▶ _Vorgegebener Text_:
________

Die Provisions- und Verwaltungskosten sind hoch, die Renditen gering, und nach wie vor sorgen zu wenige Deutsche privat fürs Alter vor - obwohl die Riester-Rente gedacht war als Ausgleich für das politisch gewollte sinkende Niveau der gesetzlichen Rente. Schon im Sommer 2017 sagte Bundeskanzlerin Angela Merkel (CDU) auf dem Deutschen Verbrauchertag, sie halte es für "sehr wichtig", ein Standardprodukt in der Altersvorsorge zu entwickeln. Auch in den neuen Koalitionsvertrag hat es das Thema geschafft: "Es ist ein Dialogprozess mit der Versicherungswirtschaft anzustoßen mit dem Ziel einer zügigen Entwicklung eines attraktiven standardisierten Riester-Produkts." Das schwarz-grün regierte Hessen ging im März noch einen Schritt weiter und forderte in einem Bundesratsantrag "ein staatlich organisiertes Standardprodukt", die "Deutschlandrente".
Das aber wäre für die Versicherungsbranche die schlimmstmögliche Variante. Kein Wunder also, dass sie in Vorleistung treten will. "Wenn die Versicherungswirtschaft willens und bereit ist zu einem Standardprodukt, kann ich das nur begrüßen", sagte der rentenpolitische Sprecher der Unionsfraktion im Bundestag, Peter Weiß (CDU). Allerdings warnte er vor zu vielen Baustellen und verwies auf das Betriebsrentenstärkungsgesetz aus der vorigen Legislaturperiode, das gerade erst in Kraft getreten ist. "Das ist noch nicht angekommen bei den Leuten, das muss bekannter gemacht werden", sagte Weiß.
Dorothea Mohn, Finanzexpertin des Verbraucherzentrale Bundesverbands (VZBV), blickt deutlich skeptischer auf die Initiative der Versicherungswirtschaft. Ihr Verband setzt, ähnlich wie Hessen, auf eine staatlich gelenkte private Altersvorsorge. Damit am Ende eine "vernünftige Rendite" herauskomme, sei es wichtig, die Verwaltungs- und Vertriebskosten deutlich zu senken, sagt Mohn. Außerdem müsse die private Altersvorsorge "raus aus den Versicherungen", stattdessen solle direkt am Kapitalmarkt investiert werden. Der VZBV verweist regelmäßig auf Schweden, wo es staatlich organisierte Fonds zur privaten Altersvorsorge mit sehr niedrigen Verwaltungskosten gibt. Über die Riester-Rente einen Teil der Altersvorsorge kapitalgedeckt zu organisieren, sei eine politische Entscheidung gewesen. "So etwas muss aber nicht über private Anbieter laufen." In Schweden schreibt der Staat die Verwaltung der Fonds aus, private Spezialisten übernehmen diese Aufgabe dann zu sehr geringen Gebühren.

________

▶ _Auflistung_:
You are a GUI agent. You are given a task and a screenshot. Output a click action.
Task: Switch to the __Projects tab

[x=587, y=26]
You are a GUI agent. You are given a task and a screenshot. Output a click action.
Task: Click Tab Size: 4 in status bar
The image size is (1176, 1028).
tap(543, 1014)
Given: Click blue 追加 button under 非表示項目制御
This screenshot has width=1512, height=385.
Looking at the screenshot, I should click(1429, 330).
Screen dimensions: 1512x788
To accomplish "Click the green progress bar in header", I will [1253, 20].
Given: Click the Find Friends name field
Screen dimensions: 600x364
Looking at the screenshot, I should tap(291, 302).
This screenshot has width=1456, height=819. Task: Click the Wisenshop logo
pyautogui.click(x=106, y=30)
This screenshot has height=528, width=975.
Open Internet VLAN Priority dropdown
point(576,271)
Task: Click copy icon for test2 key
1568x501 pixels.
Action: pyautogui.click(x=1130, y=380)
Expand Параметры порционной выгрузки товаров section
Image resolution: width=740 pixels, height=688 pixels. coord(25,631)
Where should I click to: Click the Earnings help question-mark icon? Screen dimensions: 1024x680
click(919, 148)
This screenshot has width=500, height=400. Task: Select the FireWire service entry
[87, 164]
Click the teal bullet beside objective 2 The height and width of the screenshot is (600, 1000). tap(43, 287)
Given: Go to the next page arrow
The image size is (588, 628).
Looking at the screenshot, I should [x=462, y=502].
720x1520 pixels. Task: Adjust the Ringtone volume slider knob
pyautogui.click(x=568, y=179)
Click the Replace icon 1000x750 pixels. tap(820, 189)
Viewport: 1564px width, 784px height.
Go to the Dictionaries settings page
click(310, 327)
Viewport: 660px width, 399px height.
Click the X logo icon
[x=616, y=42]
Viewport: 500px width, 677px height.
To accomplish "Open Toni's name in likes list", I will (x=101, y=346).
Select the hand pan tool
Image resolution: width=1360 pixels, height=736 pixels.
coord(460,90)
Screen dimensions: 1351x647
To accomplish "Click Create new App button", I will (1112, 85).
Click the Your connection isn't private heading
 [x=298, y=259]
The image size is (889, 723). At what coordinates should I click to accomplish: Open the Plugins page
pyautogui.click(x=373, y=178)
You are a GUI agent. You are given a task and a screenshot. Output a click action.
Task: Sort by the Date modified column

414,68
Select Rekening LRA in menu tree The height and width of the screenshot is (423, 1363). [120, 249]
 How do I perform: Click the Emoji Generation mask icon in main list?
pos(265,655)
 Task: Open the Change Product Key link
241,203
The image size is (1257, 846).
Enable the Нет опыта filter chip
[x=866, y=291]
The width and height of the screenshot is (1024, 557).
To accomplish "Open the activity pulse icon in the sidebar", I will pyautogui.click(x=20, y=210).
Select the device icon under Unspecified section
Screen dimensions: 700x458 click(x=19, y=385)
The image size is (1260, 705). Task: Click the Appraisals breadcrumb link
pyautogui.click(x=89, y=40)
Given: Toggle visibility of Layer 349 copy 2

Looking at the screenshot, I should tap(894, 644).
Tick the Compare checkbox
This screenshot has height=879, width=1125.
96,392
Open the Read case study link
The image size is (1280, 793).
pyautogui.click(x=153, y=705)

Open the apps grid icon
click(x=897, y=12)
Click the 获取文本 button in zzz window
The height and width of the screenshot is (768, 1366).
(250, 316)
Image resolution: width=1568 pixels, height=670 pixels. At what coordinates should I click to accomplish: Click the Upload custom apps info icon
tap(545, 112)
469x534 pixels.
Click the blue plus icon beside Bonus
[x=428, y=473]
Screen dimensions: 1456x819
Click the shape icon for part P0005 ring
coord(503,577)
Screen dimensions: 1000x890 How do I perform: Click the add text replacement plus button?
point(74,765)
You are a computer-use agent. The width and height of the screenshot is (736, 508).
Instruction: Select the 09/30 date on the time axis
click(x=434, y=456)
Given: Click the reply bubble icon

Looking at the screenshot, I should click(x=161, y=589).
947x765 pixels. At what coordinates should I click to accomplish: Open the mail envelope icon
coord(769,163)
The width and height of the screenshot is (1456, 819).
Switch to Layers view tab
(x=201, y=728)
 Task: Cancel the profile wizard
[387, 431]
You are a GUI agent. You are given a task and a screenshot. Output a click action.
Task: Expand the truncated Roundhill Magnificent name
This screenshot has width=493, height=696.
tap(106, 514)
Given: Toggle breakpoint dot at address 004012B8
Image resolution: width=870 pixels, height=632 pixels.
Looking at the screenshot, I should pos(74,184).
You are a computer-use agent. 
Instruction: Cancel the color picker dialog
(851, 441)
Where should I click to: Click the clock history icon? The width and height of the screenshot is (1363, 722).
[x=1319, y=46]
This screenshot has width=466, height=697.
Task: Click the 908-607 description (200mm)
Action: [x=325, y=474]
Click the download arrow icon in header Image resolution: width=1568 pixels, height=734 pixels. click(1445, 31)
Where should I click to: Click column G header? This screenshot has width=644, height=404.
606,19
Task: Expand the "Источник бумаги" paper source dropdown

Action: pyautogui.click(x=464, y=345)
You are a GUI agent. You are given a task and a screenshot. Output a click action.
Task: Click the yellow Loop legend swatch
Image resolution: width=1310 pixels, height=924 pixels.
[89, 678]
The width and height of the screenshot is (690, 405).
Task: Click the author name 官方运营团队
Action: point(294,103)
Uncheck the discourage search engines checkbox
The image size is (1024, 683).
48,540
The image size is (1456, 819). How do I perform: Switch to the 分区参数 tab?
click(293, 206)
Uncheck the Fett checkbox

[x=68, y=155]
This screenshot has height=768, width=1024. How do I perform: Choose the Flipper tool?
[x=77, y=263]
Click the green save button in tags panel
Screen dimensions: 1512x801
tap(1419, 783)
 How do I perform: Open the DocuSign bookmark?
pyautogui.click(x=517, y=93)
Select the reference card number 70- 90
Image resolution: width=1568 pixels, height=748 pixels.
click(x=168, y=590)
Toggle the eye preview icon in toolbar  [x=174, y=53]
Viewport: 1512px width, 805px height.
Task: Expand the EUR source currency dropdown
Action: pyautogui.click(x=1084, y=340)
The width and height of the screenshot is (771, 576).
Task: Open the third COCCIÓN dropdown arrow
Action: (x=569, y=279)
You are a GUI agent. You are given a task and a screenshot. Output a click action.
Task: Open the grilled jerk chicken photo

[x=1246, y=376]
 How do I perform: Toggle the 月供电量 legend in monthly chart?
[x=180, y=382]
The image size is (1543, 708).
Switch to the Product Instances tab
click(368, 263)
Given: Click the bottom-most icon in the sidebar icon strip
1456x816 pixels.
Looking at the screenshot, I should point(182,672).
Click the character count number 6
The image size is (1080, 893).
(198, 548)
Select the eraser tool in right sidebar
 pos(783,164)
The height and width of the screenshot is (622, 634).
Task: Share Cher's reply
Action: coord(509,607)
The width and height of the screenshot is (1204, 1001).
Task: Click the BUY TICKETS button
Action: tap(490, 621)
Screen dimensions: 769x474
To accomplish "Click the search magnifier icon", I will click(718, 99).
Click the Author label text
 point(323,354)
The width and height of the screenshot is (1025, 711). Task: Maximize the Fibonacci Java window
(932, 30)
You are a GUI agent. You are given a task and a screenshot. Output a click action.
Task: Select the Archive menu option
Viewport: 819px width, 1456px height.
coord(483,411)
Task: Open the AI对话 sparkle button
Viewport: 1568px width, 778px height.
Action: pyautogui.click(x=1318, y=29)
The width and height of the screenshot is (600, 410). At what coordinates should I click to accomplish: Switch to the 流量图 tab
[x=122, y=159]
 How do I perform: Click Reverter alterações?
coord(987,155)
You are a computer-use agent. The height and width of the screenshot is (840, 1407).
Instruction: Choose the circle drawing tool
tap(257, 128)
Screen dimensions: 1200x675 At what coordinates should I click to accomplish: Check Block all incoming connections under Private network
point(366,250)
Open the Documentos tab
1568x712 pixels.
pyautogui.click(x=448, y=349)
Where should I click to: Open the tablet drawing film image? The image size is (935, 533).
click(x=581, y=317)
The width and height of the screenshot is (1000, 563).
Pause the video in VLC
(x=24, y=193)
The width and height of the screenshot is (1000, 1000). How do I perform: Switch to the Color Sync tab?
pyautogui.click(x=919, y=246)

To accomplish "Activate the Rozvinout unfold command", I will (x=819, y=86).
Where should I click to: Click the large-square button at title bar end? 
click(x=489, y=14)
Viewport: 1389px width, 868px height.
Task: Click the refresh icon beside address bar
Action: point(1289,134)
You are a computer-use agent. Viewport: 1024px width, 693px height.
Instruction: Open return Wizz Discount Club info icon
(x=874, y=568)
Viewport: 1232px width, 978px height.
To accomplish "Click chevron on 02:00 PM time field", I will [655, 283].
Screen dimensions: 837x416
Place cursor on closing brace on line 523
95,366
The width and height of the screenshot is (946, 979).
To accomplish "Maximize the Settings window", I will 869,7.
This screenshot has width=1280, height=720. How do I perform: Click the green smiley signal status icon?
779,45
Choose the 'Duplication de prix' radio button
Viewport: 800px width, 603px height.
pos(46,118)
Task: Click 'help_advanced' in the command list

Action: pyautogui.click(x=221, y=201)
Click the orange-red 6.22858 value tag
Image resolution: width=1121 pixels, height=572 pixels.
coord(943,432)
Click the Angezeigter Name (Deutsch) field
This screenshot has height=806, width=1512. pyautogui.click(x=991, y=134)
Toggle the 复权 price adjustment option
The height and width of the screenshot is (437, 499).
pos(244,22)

________

▶ _Gestellte Aufgabe_:
Übertrage diesen Satz aus dem Text zur Riester-Rente ins Englische: „Der VZBV verweist regelmäßig auf Schweden, wo es staatlich organisierte Fonds zur privaten Altersvorsorge mit sehr niedrigen Verwaltungskosten gibt.“ Die Daten stehen in keinem Zusammenhang mit dem Text zur Riester-Rente.

▶ _Die Lösung_:
The VZBV regularly points to Sweden, where there are state-organized funds for private retirement provision with very low administrative costs.